Correct Use of CUDA shared memory for Non-contiguous data access

I have a basic question related to Two-dimensional thread access. Actually these functions are embedded within MPI functions. To make it clear, I just describe the CUDA related parts.
I want to copy the non-contiguous data into contiguous buffer and the use of cuda memcopy can be illustrated as:

void pack_cuda(float *dstbuf, IOV *srciov, int num_iov)
      int i;
      float *ptr;
      ptr = buf;
      for (i = 0; i < num_iov; i++) {
        cudaMemcpy(ptr, srciov[i].bufaddr, srciov[i].len, cudaMemcpyDefault);
      ptr = (char *)ptr + srciov[i].len;
  • srciov stores the start memory address and length of each non-contiguous data in an array of structure.
  • dstbuf will store the packed contiguous data after the completion of the function.

Now, I want to implement it using CUDA kernels.

__global__ void pack_cuda(float *dstbuf, IOV *srciov, int num_iov)
      int i = blockIdx.x * blockDim.x + threadIdx.x;
      int j = blockIdx.y * blockDim.y + threadIdx.y;
      int k;
      extern __shared__ size_t tmpdbuflen[16*3]; //suppose num_iov is 16
      if ( j == 0 ){
        if ( i < 16 ){
         tmpdbuflen[i] = (srciov[i].len);   //store length to calculate presum
         tmpdbuflen[i+16] = tmpdbuflen[i];  //store length
         tmpdbuflen[i+32] = ((srciov+i)->bufaddr) - (srciov->bufaddr); //store addr difference

        for ( k = 0; k < i; k++)
          tmpdbuflen[i] += srciov[k].len;


      if ( i < 16 && j < srciov[i].len ){  //wondering whether this is correct use
        dst[tmpdbuflen[i] + j] = *(src + tmpdbuflen[i+32] + j);


Kernel invocation part:

dim3 dimblock(16, 16);  //the length of each non-contiguous data is less than 16 
dim3 dimgrid(1,1);
const unsigned int shm_size = sizeof(size_t) * 16 * 3;
pack_cuda<<<dimgrid, dimblock, shm_size, 0>>>(dstbuf, srciov, num_iov);

However, it seems that I cannot pack all needed datas into dst buffer (especially combined with the MPI_Send and MPI_Recv calls).
Sometimes only j = 0 and 1 (with corresponding various i) get packed.

I think the one possible problem is the usage of shared memory.
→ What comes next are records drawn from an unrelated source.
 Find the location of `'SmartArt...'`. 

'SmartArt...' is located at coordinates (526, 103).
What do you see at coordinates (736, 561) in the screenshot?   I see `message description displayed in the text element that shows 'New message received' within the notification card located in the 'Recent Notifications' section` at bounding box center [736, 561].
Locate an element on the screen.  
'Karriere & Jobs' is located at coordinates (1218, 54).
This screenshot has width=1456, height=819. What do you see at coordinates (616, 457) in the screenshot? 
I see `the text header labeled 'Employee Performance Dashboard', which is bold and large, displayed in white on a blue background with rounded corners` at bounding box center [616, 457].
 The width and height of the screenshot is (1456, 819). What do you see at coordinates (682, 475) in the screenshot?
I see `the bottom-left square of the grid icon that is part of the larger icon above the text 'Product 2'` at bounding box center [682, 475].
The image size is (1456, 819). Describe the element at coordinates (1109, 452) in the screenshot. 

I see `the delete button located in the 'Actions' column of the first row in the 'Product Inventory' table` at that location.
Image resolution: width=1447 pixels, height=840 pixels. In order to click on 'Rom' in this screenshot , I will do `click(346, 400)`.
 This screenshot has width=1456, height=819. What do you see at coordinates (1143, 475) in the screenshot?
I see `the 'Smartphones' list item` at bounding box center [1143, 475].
I only use column 0 threads (threadIdx.y == 0) to copy information onto the shared memory. Then all threads (no restriction on threadIdx.y) will access and read information in shared memory.
How to modify the code enable such function?

One additional question is, what changes are needed if this kernel pack_cuda function will be called multiple times on host?

I’d appreciate it if anyone can figure out my problems.